## Stated exercise
Please copy the listing below, replacing every "Screen dimensions" with "Screen size" and leaving everything else unchanged.

## Entries for locating text and elements
------------------------
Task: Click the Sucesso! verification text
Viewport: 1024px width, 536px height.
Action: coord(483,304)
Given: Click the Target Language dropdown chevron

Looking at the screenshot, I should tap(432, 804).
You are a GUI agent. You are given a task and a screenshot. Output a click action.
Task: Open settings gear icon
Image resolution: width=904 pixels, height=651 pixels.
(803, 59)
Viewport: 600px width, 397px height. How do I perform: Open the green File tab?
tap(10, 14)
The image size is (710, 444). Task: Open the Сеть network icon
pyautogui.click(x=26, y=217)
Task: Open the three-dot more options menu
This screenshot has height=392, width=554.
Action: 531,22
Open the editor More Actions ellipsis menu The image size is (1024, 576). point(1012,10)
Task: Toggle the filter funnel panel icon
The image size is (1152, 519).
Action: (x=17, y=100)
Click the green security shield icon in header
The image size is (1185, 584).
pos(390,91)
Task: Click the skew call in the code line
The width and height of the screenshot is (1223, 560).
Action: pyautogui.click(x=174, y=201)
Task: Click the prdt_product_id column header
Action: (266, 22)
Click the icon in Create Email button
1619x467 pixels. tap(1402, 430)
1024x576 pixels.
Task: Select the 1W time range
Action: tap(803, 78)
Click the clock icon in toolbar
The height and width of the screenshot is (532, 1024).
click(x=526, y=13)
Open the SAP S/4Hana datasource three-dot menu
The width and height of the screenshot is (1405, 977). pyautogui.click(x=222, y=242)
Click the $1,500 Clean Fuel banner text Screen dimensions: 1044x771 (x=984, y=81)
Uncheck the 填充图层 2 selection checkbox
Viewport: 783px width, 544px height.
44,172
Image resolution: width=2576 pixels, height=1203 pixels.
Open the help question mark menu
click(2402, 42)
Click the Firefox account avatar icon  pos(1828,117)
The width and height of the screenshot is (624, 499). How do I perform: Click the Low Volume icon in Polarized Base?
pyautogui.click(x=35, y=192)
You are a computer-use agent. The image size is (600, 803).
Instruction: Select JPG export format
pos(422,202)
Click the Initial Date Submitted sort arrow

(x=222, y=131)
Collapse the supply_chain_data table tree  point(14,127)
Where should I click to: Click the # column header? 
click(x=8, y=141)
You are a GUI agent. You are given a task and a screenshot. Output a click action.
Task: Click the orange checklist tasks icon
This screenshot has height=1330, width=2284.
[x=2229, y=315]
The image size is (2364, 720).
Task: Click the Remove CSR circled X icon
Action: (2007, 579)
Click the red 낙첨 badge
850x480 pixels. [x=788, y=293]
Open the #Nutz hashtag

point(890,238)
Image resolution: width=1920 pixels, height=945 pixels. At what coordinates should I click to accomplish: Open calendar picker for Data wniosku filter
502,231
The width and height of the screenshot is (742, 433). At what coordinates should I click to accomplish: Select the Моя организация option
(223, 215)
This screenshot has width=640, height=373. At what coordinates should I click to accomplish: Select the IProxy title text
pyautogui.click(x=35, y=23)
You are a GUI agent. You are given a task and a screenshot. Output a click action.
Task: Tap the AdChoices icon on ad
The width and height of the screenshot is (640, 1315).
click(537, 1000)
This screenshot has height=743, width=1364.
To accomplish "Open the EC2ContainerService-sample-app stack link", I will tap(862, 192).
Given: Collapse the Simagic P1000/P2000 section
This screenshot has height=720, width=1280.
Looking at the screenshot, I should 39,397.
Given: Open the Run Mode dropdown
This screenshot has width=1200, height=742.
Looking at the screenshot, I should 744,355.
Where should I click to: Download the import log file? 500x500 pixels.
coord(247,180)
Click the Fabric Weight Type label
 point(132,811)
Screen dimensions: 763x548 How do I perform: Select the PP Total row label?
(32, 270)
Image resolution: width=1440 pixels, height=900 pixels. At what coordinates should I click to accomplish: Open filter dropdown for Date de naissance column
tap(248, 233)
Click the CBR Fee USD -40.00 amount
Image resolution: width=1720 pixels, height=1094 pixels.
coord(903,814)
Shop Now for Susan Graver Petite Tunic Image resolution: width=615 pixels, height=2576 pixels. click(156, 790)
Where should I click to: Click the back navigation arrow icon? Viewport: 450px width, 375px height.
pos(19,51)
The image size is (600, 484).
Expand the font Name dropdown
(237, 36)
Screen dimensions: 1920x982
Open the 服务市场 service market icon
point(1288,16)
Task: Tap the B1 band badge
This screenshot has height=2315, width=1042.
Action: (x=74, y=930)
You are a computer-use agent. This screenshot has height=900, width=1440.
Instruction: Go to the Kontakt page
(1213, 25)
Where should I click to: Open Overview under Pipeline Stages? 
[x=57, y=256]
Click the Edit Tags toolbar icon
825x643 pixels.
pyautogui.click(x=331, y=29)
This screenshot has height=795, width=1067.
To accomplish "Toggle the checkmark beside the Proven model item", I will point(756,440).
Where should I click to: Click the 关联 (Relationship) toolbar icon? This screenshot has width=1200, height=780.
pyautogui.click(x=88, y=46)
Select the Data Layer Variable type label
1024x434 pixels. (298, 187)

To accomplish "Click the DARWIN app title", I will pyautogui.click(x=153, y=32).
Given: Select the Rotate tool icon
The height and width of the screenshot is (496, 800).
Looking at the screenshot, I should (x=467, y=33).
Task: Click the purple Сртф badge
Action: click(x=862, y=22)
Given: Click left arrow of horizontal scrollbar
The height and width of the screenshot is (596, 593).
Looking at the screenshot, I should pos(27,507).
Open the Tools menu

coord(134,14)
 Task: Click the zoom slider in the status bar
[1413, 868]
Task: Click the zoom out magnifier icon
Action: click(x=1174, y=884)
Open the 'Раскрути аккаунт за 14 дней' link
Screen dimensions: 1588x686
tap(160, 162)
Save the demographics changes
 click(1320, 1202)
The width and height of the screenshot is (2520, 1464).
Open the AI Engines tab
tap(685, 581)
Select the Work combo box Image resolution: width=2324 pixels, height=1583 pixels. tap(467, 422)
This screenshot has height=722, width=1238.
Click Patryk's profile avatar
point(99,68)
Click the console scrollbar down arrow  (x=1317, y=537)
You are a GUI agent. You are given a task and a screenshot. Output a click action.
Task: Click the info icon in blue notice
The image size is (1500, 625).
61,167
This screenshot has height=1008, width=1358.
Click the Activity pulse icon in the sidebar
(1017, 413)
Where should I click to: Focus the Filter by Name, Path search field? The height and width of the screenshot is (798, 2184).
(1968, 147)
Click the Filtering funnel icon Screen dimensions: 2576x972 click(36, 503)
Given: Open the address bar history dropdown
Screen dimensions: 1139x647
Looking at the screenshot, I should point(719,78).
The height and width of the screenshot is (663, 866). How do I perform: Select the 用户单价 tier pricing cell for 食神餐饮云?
------------------------
## Solved problem
Task: Click the Sucesso! verification text
Viewport: 1024px width, 536px height.
Action: coord(483,304)
Given: Click the Target Language dropdown chevron

Looking at the screenshot, I should tap(432, 804).
You are a GUI agent. You are given a task and a screenshot. Output a click action.
Task: Open settings gear icon
Image resolution: width=904 pixels, height=651 pixels.
(803, 59)
Viewport: 600px width, 397px height. How do I perform: Open the green File tab?
tap(10, 14)
The image size is (710, 444). Task: Open the Сеть network icon
pyautogui.click(x=26, y=217)
Task: Open the three-dot more options menu
This screenshot has height=392, width=554.
Action: 531,22
Open the editor More Actions ellipsis menu The image size is (1024, 576). point(1012,10)
Task: Toggle the filter funnel panel icon
The image size is (1152, 519).
Action: (x=17, y=100)
Click the green security shield icon in header
The image size is (1185, 584).
pos(390,91)
Task: Click the skew call in the code line
The width and height of the screenshot is (1223, 560).
Action: pyautogui.click(x=174, y=201)
Task: Click the prdt_product_id column header
Action: (266, 22)
Click the icon in Create Email button
1619x467 pixels. tap(1402, 430)
1024x576 pixels.
Task: Select the 1W time range
Action: tap(803, 78)
Click the clock icon in toolbar
The height and width of the screenshot is (532, 1024).
click(x=526, y=13)
Open the SAP S/4Hana datasource three-dot menu
The width and height of the screenshot is (1405, 977). pyautogui.click(x=222, y=242)
Click the $1,500 Clean Fuel banner text Screen size: 1044x771 (x=984, y=81)
Uncheck the 填充图层 2 selection checkbox
Viewport: 783px width, 544px height.
44,172
Image resolution: width=2576 pixels, height=1203 pixels.
Open the help question mark menu
click(2402, 42)
Click the Firefox account avatar icon  pos(1828,117)
The width and height of the screenshot is (624, 499). How do I perform: Click the Low Volume icon in Polarized Base?
pyautogui.click(x=35, y=192)
You are a computer-use agent. The image size is (600, 803).
Instruction: Select JPG export format
pos(422,202)
Click the Initial Date Submitted sort arrow

(x=222, y=131)
Collapse the supply_chain_data table tree  point(14,127)
Where should I click to: Click the # column header? 
click(x=8, y=141)
You are a GUI agent. You are given a task and a screenshot. Output a click action.
Task: Click the orange checklist tasks icon
This screenshot has height=1330, width=2284.
[x=2229, y=315]
The image size is (2364, 720).
Task: Click the Remove CSR circled X icon
Action: (2007, 579)
Click the red 낙첨 badge
850x480 pixels. [x=788, y=293]
Open the #Nutz hashtag

point(890,238)
Image resolution: width=1920 pixels, height=945 pixels. At what coordinates should I click to accomplish: Open calendar picker for Data wniosku filter
502,231
The width and height of the screenshot is (742, 433). At what coordinates should I click to accomplish: Select the Моя организация option
(223, 215)
This screenshot has width=640, height=373. At what coordinates should I click to accomplish: Select the IProxy title text
pyautogui.click(x=35, y=23)
You are a GUI agent. You are given a task and a screenshot. Output a click action.
Task: Tap the AdChoices icon on ad
The width and height of the screenshot is (640, 1315).
click(537, 1000)
This screenshot has height=743, width=1364.
To accomplish "Open the EC2ContainerService-sample-app stack link", I will tap(862, 192).
Given: Collapse the Simagic P1000/P2000 section
This screenshot has height=720, width=1280.
Looking at the screenshot, I should 39,397.
Given: Open the Run Mode dropdown
This screenshot has width=1200, height=742.
Looking at the screenshot, I should 744,355.
Where should I click to: Download the import log file? 500x500 pixels.
coord(247,180)
Click the Fabric Weight Type label
 point(132,811)
Screen size: 763x548 How do I perform: Select the PP Total row label?
(32, 270)
Image resolution: width=1440 pixels, height=900 pixels. At what coordinates should I click to accomplish: Open filter dropdown for Date de naissance column
tap(248, 233)
Click the CBR Fee USD -40.00 amount
Image resolution: width=1720 pixels, height=1094 pixels.
coord(903,814)
Shop Now for Susan Graver Petite Tunic Image resolution: width=615 pixels, height=2576 pixels. click(156, 790)
Where should I click to: Click the back navigation arrow icon? Viewport: 450px width, 375px height.
pos(19,51)
The image size is (600, 484).
Expand the font Name dropdown
(237, 36)
Screen size: 1920x982
Open the 服务市场 service market icon
point(1288,16)
Task: Tap the B1 band badge
This screenshot has height=2315, width=1042.
Action: (x=74, y=930)
You are a computer-use agent. This screenshot has height=900, width=1440.
Instruction: Go to the Kontakt page
(1213, 25)
Where should I click to: Open Overview under Pipeline Stages? 
[x=57, y=256]
Click the Edit Tags toolbar icon
825x643 pixels.
pyautogui.click(x=331, y=29)
This screenshot has height=795, width=1067.
To accomplish "Toggle the checkmark beside the Proven model item", I will point(756,440).
Where should I click to: Click the 关联 (Relationship) toolbar icon? This screenshot has width=1200, height=780.
pyautogui.click(x=88, y=46)
Select the Data Layer Variable type label
1024x434 pixels. (298, 187)

To accomplish "Click the DARWIN app title", I will pyautogui.click(x=153, y=32).
Given: Select the Rotate tool icon
The height and width of the screenshot is (496, 800).
Looking at the screenshot, I should (x=467, y=33).
Task: Click the purple Сртф badge
Action: click(x=862, y=22)
Given: Click left arrow of horizontal scrollbar
The height and width of the screenshot is (596, 593).
Looking at the screenshot, I should pos(27,507).
Open the Tools menu

coord(134,14)
 Task: Click the zoom slider in the status bar
[1413, 868]
Task: Click the zoom out magnifier icon
Action: click(x=1174, y=884)
Open the 'Раскрути аккаунт за 14 дней' link
Screen size: 1588x686
tap(160, 162)
Save the demographics changes
 click(1320, 1202)
The width and height of the screenshot is (2520, 1464).
Open the AI Engines tab
tap(685, 581)
Select the Work combo box Image resolution: width=2324 pixels, height=1583 pixels. tap(467, 422)
This screenshot has height=722, width=1238.
Click Patryk's profile avatar
point(99,68)
Click the console scrollbar down arrow  (x=1317, y=537)
You are a GUI agent. You are given a task and a screenshot. Output a click action.
Task: Click the info icon in blue notice
The image size is (1500, 625).
61,167
This screenshot has height=1008, width=1358.
Click the Activity pulse icon in the sidebar
(1017, 413)
Where should I click to: Focus the Filter by Name, Path search field? The height and width of the screenshot is (798, 2184).
(1968, 147)
Click the Filtering funnel icon Screen size: 2576x972 click(36, 503)
Given: Open the address bar history dropdown
Screen size: 1139x647
Looking at the screenshot, I should point(719,78).
The height and width of the screenshot is (663, 866). How do I perform: Select the 用户单价 tier pricing cell for 食神餐饮云?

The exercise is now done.